## Begin RECORDED INFORMATION

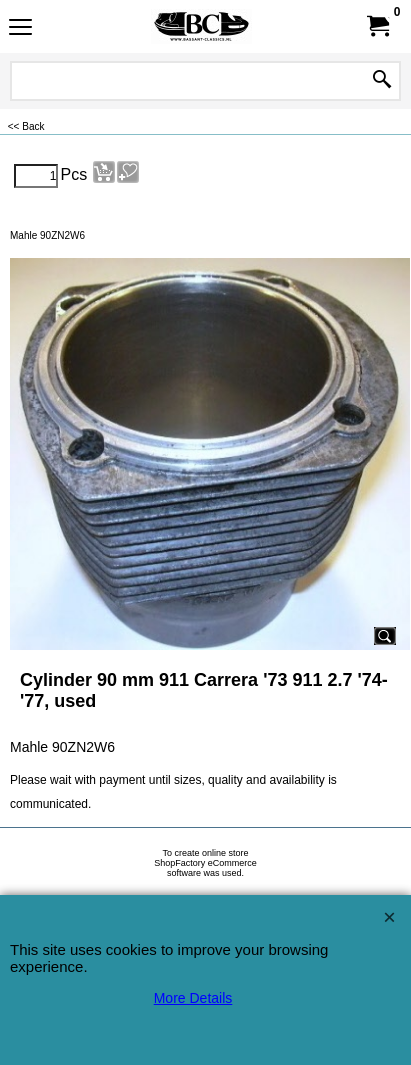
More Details (193, 998)
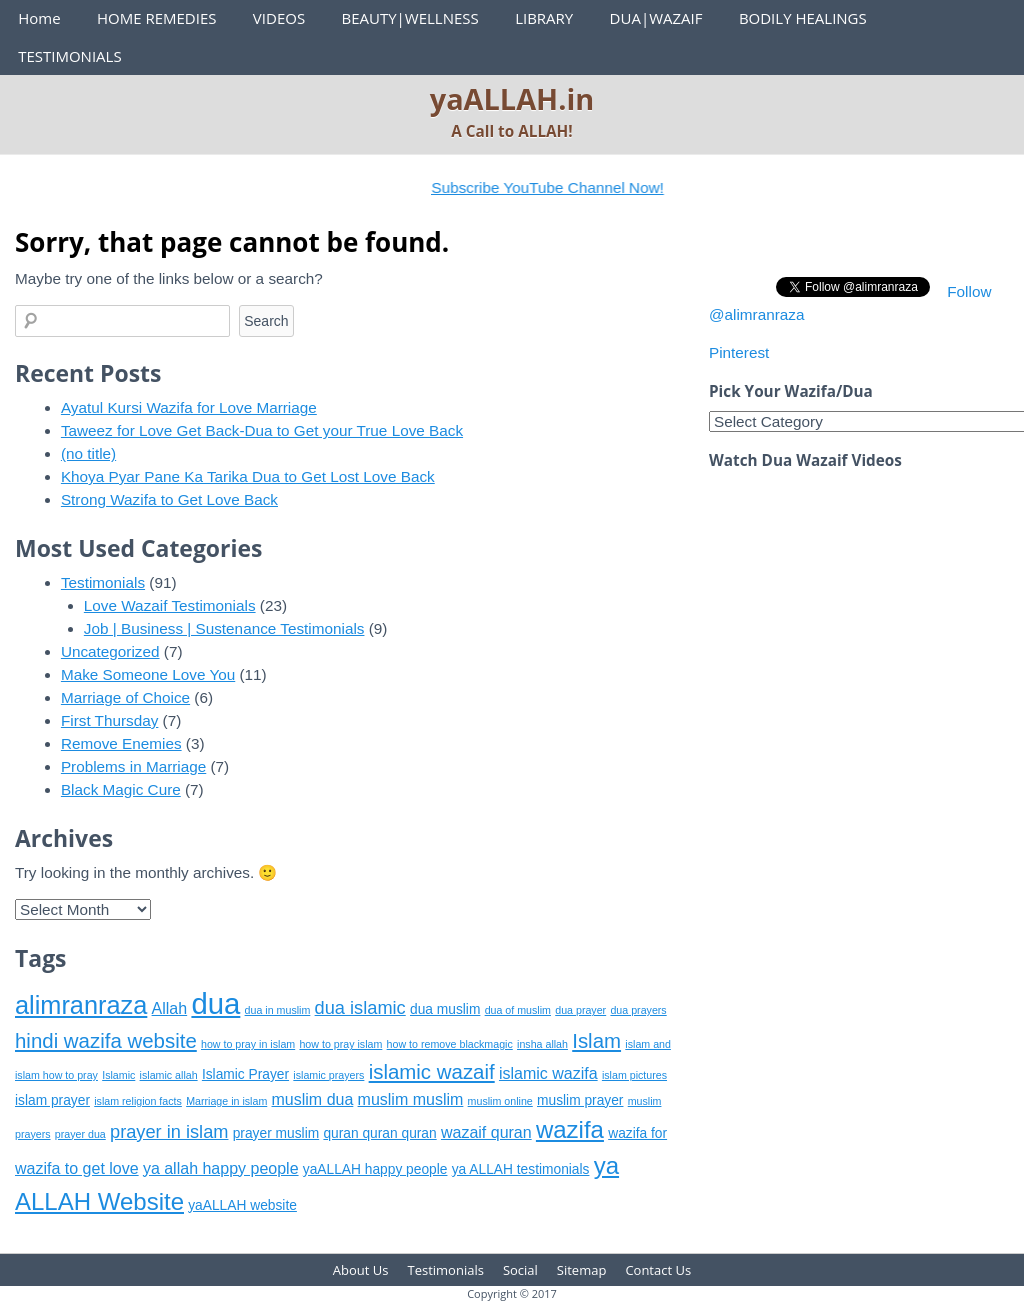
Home (39, 18)
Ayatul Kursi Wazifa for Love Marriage (189, 407)
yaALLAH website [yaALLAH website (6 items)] (242, 1205)
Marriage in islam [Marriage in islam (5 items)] (226, 1101)
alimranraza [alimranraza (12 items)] (81, 1005)
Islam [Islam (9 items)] (596, 1040)
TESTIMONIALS (69, 56)
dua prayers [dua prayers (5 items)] (638, 1010)
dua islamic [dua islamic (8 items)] (360, 1008)
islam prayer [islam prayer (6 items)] (52, 1100)
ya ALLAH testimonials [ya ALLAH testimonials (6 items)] (521, 1169)
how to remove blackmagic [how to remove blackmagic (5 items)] (450, 1044)
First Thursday (109, 720)
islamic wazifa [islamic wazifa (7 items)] (548, 1073)
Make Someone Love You (148, 674)
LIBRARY (544, 18)
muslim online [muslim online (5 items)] (500, 1101)
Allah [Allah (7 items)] (170, 1008)
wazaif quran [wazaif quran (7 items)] (486, 1132)
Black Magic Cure (121, 789)
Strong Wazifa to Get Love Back (169, 499)
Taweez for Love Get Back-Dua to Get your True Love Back (262, 430)
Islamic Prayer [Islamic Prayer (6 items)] (245, 1074)
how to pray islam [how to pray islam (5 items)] (340, 1044)
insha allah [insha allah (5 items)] (542, 1044)
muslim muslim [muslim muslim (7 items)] (411, 1099)
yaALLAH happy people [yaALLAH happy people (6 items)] (375, 1169)
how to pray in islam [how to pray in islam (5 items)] (248, 1044)
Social (520, 1270)
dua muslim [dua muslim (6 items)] (445, 1009)
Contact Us (658, 1270)
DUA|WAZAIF (656, 18)
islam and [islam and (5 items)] (648, 1044)
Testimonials (103, 582)
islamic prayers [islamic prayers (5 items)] (328, 1075)
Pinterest (739, 352)
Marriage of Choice (125, 697)
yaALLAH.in (512, 98)
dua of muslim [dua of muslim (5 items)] (518, 1010)
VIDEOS (279, 18)
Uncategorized (110, 651)
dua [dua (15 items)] (215, 1003)
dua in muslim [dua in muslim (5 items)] (278, 1010)
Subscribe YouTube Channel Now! (560, 187)
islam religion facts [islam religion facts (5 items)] (138, 1101)
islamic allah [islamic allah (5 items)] (169, 1075)
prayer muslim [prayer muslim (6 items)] (276, 1133)
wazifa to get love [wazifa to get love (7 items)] (77, 1168)
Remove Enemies (121, 743)
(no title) (88, 453)
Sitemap (582, 1270)
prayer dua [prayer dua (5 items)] (80, 1134)
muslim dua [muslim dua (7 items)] (313, 1099)
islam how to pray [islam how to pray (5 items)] (56, 1075)
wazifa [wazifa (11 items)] (570, 1129)
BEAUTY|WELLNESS (409, 18)
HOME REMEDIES (157, 18)
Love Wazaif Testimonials (170, 605)
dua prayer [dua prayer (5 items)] (580, 1010)
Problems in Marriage (133, 766)
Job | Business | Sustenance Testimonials (224, 628)
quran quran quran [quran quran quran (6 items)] (379, 1133)
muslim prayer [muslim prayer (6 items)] (580, 1100)
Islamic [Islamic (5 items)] (118, 1075)
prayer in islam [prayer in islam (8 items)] (169, 1132)
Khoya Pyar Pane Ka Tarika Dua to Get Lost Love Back (248, 476)
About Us (361, 1270)
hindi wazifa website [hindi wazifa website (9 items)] (106, 1040)
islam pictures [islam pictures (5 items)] (634, 1075)
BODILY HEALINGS (803, 18)
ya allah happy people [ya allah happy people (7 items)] (221, 1168)
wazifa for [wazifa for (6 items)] (637, 1133)
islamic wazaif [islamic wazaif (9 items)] (432, 1071)
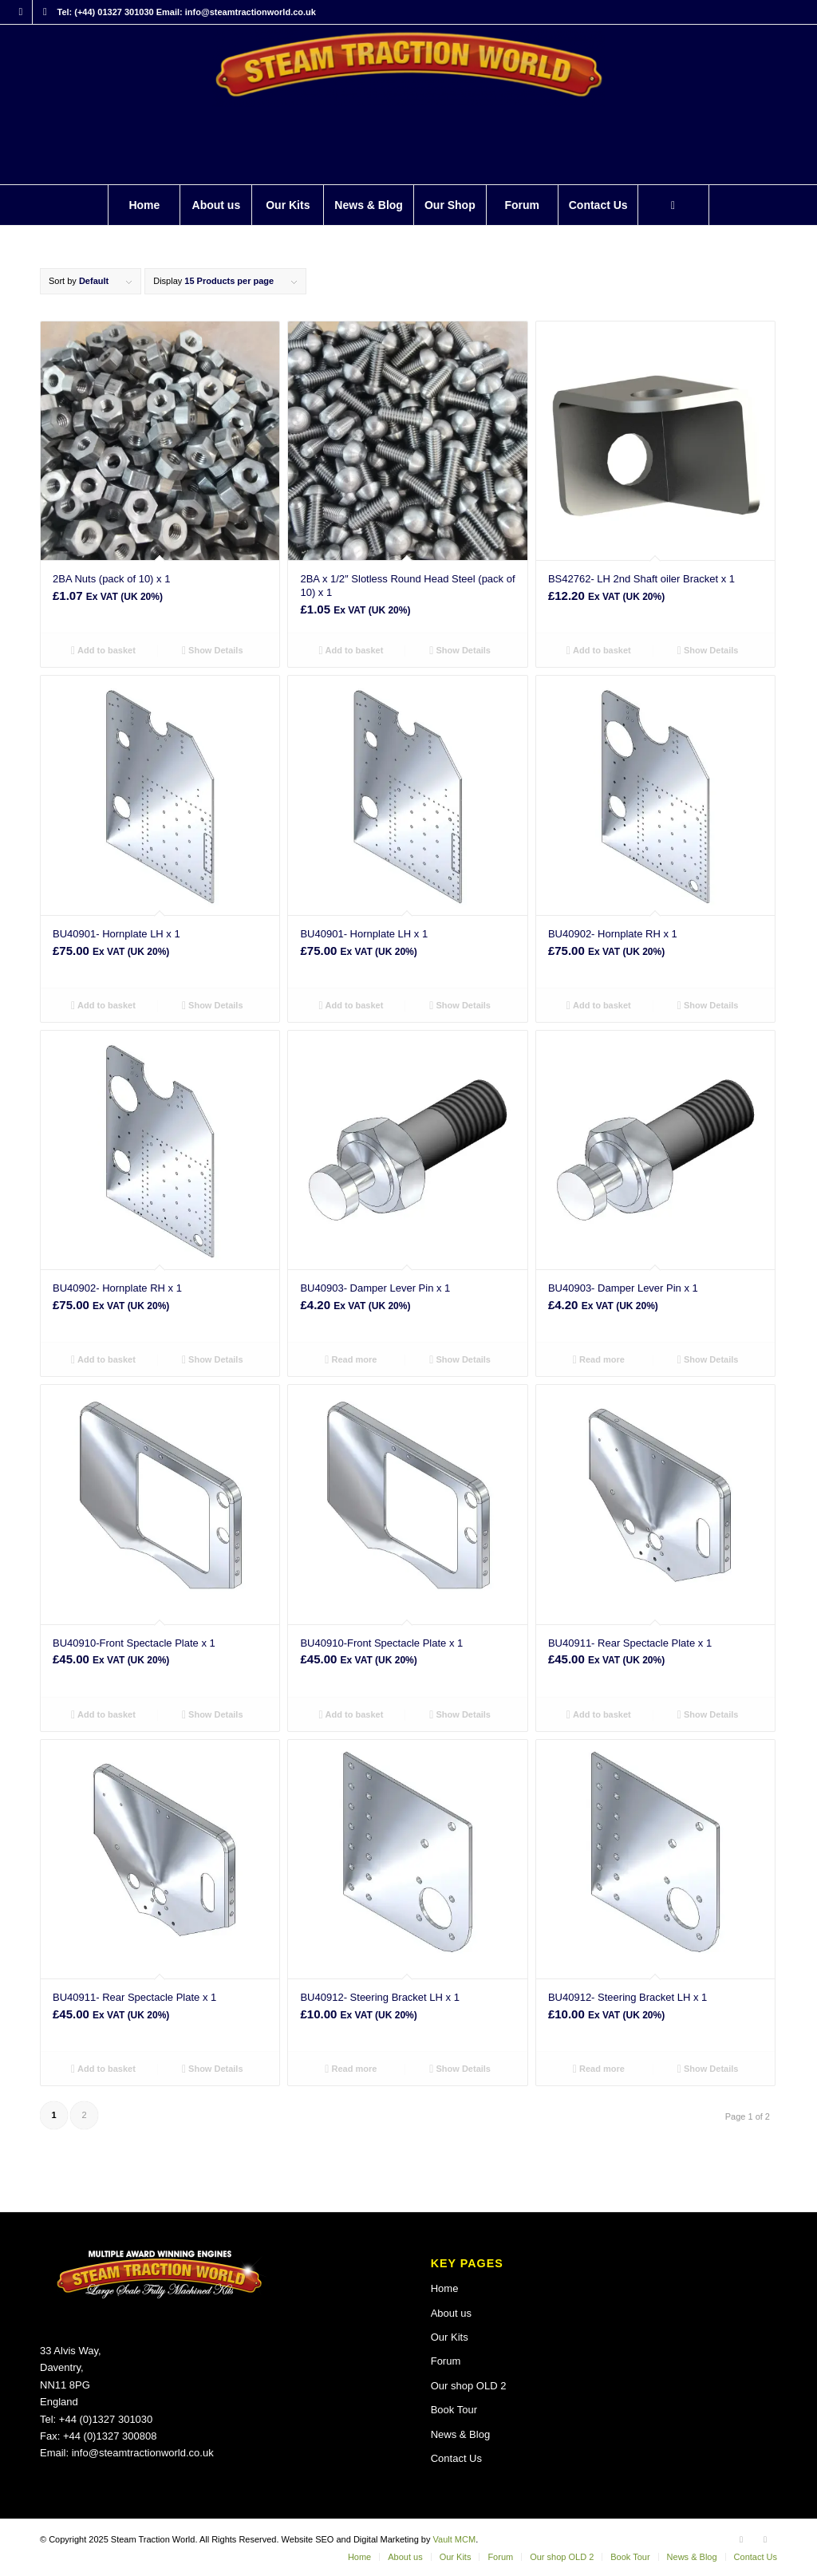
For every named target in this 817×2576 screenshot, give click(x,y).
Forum (446, 2361)
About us (451, 2313)
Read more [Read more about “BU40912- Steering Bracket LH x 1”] (351, 2068)
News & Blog (460, 2434)
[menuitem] (144, 205)
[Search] (673, 205)
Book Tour (454, 2410)
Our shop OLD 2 (469, 2386)
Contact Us (456, 2458)
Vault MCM (454, 2539)
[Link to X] (45, 12)
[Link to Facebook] (20, 12)
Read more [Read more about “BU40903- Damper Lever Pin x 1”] (351, 1359)
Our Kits (449, 2337)
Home (445, 2288)
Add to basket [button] (103, 650)
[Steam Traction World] (408, 104)
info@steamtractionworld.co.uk (143, 2453)
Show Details (212, 650)
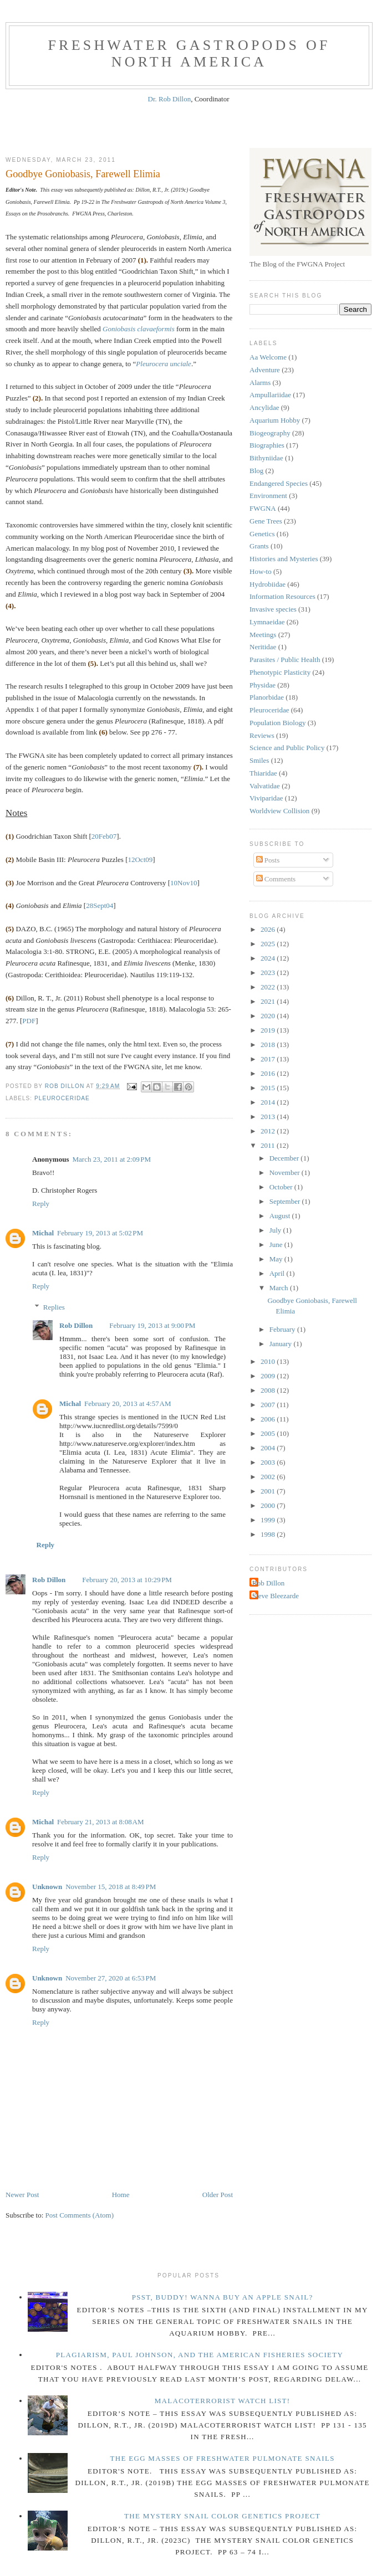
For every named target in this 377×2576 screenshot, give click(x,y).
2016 (269, 1073)
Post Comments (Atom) (79, 2215)
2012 (269, 1131)
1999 (269, 1520)
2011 (269, 1145)
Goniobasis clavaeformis (139, 329)
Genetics (261, 534)
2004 (269, 1448)
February (283, 1329)
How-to (260, 571)
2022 (269, 987)
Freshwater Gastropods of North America (189, 53)
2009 (269, 1376)
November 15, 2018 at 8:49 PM (110, 1886)
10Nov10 (183, 883)
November (285, 1172)
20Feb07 (104, 836)
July (276, 1230)
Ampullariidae (270, 395)
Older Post (217, 2194)
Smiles (259, 760)
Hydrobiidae (267, 584)
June (276, 1244)
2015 (269, 1088)
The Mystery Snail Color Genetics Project (222, 2516)
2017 (269, 1059)
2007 (269, 1404)
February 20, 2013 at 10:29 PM (127, 1580)
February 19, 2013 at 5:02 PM (100, 1233)
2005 (269, 1433)
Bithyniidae (266, 458)
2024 (269, 958)
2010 (269, 1361)
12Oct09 (140, 859)
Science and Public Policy (286, 747)
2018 (269, 1044)
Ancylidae (264, 407)
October (281, 1187)
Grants (259, 546)
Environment (268, 495)
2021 (269, 1001)
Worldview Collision (279, 811)
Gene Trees (265, 521)
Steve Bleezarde (275, 1596)
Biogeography (270, 433)
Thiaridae (263, 773)
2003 (269, 1462)
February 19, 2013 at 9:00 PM (152, 1325)
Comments (276, 879)
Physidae (262, 685)
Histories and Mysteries (283, 559)
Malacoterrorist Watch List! (223, 2401)
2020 (269, 1016)
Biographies (266, 445)
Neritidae (262, 647)
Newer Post (22, 2194)
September (285, 1201)
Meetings (262, 634)
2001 (269, 1491)
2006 (269, 1419)
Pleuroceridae (62, 1098)
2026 (269, 929)
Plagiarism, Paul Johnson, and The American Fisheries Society (199, 2355)
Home (121, 2194)
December (285, 1158)
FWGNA (262, 508)
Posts (268, 860)
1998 (269, 1534)
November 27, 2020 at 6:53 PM (110, 1978)
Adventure (264, 370)
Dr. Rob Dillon (169, 99)
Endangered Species (278, 483)
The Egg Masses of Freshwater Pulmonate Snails (222, 2458)
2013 (269, 1116)
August (280, 1216)
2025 (269, 944)
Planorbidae (266, 697)
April (278, 1273)
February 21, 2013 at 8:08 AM (100, 1822)
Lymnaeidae (267, 622)
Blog (256, 470)
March (279, 1288)
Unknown (47, 1886)
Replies (54, 1306)
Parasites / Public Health (284, 659)
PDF (28, 1021)
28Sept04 (99, 905)
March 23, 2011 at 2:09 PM (111, 1159)
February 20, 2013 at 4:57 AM (127, 1403)
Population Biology (277, 723)
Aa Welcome (268, 357)
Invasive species (273, 609)
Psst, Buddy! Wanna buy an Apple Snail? (222, 2297)
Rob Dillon (76, 1325)
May (276, 1259)
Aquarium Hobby (274, 420)
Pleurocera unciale (163, 364)
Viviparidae (266, 798)
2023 (269, 972)
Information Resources (282, 596)
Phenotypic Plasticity (279, 672)
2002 (269, 1476)
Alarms (260, 382)
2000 (269, 1505)
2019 (269, 1030)
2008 (269, 1390)
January (281, 1344)
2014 (269, 1102)
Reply (40, 1203)
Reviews (261, 735)
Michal (43, 1233)
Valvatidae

## End RECORDED INFORMATION

◆ **YOUR GOAL**
Write the lines above as a numbered list, beginning with the line that has "islamic prayers [islamic" and going on through the line that has "prayer in islam [prayer". Skip any blank lines.

◆ **OUTPUT**
1. islamic prayers [islamic prayers (5 items)] (328, 1075)
2. Pinterest (739, 352)
3. Marriage of Choice (125, 697)
4. yaALLAH.in (512, 98)
5. dua of muslim [dua of muslim (5 items)] (518, 1010)
6. VIDEOS (279, 18)
7. Uncategorized (110, 651)
8. dua [dua (15 items)] (215, 1003)
9. dua in muslim [dua in muslim (5 items)] (278, 1010)
10. Subscribe YouTube Channel Now! (560, 187)
11. islam religion facts [islam religion facts (5 items)] (138, 1101)
12. islamic allah [islamic allah (5 items)] (169, 1075)
13. prayer muslim [prayer muslim (6 items)] (276, 1133)
14. wazifa to get love [wazifa to get love (7 items)] (77, 1168)
15. Remove Enemies (121, 743)
16. (no title) (88, 453)
17. Sitemap (582, 1270)
18. prayer dua [prayer dua (5 items)] (80, 1134)
19. muslim dua [muslim dua (7 items)] (313, 1099)
20. islam how to pray [islam how to pray (5 items)] (56, 1075)
21. wazifa [wazifa (11 items)] (570, 1129)
22. BEAUTY|WELLNESS (409, 18)
23. HOME REMEDIES (157, 18)
24. Love Wazaif Testimonials (170, 605)
25. dua prayer [dua prayer (5 items)] (580, 1010)
26. Problems in Marriage (133, 766)
27. Job | Business | Sustenance Testimonials (224, 628)
28. quran quran quran [quran quran quran (6 items)] (379, 1133)
29. muslim prayer [muslim prayer (6 items)] (580, 1100)
30. Islamic [Islamic (5 items)] (118, 1075)
31. prayer in islam [prayer in islam (8 items)] (169, 1132)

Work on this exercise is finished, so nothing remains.